Эвелина так и не узнала об этом разговоре. Бальзак зашел к ней тотчас же после странного свидания с управителем. В передней сидела грустная Марина. Она поднялась навстречу Бальзаку, словно собираясь что-то сказать ему. Но он, погруженный в свои мысли, не заметил девушки, и она отступила на свое место, в тень между двумя колоннами, возле узкого окна. Она стояла там молча и неподвижно, не решаясь ступить и шагу, и мысли ее были сосредоточены на том, что разговор с барином, на который она возлагала большие надежды, не состоялся. А сердце подсказывало, что гость помог бы, сказал бы самой пани. И от одного слова сразу изменилась бы судьба деда Мусия и Василя… Марина напряженно прислушивалась к тому, что делалось за дверью, в комнате; оттуда доносился легкий смех, потом дверь резко открылась, и Эвелина с Бальзаком прошли мимо нее.

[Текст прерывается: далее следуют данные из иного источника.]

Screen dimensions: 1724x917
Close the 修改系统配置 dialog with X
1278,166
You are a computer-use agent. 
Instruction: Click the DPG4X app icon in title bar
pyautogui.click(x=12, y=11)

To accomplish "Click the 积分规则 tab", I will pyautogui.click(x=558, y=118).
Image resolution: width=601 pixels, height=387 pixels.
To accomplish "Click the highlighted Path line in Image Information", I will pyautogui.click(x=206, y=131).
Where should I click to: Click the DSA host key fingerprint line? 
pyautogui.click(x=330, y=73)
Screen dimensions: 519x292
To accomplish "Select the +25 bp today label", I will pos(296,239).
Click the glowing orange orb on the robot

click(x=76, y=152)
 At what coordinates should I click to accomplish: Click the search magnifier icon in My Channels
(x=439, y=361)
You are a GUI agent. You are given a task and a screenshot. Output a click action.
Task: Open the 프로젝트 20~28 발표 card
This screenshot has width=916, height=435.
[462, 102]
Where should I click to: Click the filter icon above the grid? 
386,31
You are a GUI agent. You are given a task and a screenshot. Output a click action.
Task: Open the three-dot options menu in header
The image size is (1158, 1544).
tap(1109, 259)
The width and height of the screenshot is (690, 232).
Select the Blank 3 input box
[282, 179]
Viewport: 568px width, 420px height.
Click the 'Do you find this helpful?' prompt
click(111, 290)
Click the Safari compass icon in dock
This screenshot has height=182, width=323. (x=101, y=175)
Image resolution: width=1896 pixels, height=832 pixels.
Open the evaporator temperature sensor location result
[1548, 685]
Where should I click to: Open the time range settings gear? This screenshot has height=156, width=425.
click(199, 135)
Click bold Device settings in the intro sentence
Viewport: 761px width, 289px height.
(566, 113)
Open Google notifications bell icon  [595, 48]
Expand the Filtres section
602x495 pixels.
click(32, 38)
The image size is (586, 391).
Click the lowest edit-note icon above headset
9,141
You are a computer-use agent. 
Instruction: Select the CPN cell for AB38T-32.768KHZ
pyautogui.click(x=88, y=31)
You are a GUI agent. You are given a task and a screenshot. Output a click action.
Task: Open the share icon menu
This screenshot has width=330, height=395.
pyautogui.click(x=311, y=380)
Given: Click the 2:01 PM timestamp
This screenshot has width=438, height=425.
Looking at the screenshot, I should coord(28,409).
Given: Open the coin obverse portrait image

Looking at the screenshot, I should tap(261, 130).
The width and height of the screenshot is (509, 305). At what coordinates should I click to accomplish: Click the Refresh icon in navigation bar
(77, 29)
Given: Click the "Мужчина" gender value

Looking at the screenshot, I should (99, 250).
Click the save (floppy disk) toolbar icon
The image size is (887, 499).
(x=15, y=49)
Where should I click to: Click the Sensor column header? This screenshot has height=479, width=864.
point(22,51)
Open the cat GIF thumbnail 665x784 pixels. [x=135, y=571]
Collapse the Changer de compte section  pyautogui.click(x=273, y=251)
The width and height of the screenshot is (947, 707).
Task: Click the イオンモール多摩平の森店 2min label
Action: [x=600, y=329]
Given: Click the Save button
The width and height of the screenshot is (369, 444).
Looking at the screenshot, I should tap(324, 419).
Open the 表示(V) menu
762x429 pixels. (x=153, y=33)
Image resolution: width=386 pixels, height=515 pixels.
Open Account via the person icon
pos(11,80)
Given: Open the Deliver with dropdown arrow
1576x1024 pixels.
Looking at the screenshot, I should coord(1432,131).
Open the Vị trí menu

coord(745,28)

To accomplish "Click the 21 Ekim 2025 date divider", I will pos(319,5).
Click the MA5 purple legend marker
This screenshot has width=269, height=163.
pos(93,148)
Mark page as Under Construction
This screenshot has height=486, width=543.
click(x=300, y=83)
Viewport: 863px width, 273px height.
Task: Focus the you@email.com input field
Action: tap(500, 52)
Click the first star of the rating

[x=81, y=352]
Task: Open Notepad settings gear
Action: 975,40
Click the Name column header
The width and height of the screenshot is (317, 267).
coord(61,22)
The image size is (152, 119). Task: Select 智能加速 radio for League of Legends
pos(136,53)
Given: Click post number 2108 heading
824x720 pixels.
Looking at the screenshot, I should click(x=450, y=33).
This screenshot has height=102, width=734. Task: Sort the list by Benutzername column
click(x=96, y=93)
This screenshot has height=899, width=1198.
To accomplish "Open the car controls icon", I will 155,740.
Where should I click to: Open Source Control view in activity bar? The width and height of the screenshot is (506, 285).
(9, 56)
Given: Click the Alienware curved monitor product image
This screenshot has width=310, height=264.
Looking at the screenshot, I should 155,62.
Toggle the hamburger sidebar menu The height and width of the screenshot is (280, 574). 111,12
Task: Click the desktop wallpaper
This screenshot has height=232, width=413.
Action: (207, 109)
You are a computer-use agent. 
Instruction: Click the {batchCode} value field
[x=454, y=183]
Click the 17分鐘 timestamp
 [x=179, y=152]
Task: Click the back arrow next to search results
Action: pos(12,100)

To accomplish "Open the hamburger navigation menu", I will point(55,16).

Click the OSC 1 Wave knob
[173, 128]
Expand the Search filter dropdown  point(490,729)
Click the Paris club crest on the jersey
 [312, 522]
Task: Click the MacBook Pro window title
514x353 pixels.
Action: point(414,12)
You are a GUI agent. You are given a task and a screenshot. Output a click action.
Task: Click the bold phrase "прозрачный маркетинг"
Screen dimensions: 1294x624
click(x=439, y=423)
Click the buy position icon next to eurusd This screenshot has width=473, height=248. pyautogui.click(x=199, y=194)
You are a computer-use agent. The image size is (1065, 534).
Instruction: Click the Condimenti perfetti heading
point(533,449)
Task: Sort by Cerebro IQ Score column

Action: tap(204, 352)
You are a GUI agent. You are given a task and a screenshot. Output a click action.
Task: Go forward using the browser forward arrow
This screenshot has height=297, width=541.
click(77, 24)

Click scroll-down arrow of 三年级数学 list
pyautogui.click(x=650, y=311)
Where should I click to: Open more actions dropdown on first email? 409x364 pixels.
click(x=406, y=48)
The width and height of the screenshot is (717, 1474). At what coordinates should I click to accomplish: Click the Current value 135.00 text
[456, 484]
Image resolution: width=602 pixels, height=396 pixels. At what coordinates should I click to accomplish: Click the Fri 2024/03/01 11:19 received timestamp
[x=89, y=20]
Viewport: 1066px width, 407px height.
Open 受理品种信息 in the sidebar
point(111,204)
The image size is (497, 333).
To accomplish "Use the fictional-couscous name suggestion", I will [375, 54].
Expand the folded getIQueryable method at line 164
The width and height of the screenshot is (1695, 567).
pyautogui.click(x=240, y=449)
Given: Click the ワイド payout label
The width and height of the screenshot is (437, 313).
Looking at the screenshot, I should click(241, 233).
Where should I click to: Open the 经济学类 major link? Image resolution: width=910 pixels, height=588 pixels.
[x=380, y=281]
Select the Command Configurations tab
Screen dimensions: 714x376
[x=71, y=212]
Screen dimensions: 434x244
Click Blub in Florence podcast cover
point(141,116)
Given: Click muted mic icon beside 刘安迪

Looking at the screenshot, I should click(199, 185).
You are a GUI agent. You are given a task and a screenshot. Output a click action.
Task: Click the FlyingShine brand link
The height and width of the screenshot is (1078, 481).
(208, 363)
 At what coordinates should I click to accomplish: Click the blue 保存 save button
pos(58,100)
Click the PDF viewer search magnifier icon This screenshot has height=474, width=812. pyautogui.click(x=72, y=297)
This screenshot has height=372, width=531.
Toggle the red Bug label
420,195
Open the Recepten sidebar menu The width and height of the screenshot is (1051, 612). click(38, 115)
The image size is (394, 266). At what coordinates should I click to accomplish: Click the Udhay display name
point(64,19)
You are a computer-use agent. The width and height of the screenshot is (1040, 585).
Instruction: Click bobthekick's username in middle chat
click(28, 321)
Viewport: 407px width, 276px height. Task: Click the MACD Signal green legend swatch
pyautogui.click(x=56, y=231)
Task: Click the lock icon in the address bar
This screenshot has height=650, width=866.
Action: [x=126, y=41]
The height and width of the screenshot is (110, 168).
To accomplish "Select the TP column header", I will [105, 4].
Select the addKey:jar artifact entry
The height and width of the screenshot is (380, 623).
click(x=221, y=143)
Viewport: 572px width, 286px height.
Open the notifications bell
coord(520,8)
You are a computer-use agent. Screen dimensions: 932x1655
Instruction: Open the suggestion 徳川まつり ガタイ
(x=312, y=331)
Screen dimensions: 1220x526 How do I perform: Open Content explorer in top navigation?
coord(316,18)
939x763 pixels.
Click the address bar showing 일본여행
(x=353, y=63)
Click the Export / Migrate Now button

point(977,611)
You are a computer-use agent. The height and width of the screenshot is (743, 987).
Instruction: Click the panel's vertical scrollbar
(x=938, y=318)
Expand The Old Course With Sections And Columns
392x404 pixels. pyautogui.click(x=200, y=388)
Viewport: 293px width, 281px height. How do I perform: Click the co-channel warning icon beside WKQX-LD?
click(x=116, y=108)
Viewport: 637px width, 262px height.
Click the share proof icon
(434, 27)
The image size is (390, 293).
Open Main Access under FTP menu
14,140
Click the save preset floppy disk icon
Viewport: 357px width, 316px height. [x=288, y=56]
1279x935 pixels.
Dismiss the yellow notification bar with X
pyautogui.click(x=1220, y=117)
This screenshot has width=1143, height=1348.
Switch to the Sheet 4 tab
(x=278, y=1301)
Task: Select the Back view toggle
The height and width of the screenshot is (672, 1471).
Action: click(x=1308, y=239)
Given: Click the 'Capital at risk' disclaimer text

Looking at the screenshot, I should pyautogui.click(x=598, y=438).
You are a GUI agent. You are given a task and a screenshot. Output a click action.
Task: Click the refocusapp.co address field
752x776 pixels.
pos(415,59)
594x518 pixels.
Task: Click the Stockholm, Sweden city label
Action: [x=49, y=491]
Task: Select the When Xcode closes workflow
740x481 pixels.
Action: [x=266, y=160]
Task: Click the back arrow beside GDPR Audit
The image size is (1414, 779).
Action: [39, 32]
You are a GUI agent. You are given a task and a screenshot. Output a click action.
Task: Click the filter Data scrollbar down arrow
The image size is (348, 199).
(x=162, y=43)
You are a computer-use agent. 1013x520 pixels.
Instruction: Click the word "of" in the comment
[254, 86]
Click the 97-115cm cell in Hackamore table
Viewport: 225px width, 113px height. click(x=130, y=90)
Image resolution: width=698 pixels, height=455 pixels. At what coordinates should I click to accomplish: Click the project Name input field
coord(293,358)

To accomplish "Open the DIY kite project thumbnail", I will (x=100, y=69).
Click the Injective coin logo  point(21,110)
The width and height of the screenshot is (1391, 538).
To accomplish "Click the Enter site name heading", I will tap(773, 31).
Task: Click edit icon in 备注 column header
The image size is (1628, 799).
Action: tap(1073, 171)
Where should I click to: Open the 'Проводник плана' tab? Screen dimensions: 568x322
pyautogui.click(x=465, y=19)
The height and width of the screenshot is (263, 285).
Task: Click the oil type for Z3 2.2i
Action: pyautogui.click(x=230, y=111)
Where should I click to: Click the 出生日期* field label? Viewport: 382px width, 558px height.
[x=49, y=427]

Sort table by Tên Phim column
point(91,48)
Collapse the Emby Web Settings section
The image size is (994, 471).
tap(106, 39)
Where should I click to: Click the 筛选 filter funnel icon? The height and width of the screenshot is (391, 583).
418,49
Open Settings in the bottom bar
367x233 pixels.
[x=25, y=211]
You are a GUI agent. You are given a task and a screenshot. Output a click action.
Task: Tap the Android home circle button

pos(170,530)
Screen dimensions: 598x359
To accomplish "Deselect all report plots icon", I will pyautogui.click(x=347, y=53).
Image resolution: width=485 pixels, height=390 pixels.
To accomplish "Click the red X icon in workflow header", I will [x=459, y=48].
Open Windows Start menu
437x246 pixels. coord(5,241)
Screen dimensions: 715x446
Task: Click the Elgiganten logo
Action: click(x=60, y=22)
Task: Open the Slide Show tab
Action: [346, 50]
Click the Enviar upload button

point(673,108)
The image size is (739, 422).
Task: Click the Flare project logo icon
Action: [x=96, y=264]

Она еще несколько минут постояла, ожидая, чтобы отзвучали шаги в конце длинного коридора, а затем побежала в людскую. Дворовые обступили горничную. Ничего не было сказано, но в глазах она читала сочувствие своему горю. Только старая повариха Мотовилиха тронула заскорузлыми пальцами желтый высохший подбородок и безнадежно покачала седой головой.
— Он, проклятый, уж как пообещал, то слово свое сдержит…
Все в кухне знали, что речь идет об управителе Кароле, но никто не решился подумать о нем.
— Бабуся, спросит меня дворецкий, скажите, что послали меня… — умоляюще заглянула Марина в глаза поварихе.
— Иди, дочка, иди…
Марина стремглав выбежала из кухни, на секунду задержалась на крыльце. Быстрым взглядом окинула двор. Пусто. Она тихо сбежала со ступенек и, прошумев юбкой за службами, исчезла в кустах.
Василь сидел в овраге за господским парком у пруда. Ждал, как условились, под вербою. Марина задержалась. Может, совсем не придет?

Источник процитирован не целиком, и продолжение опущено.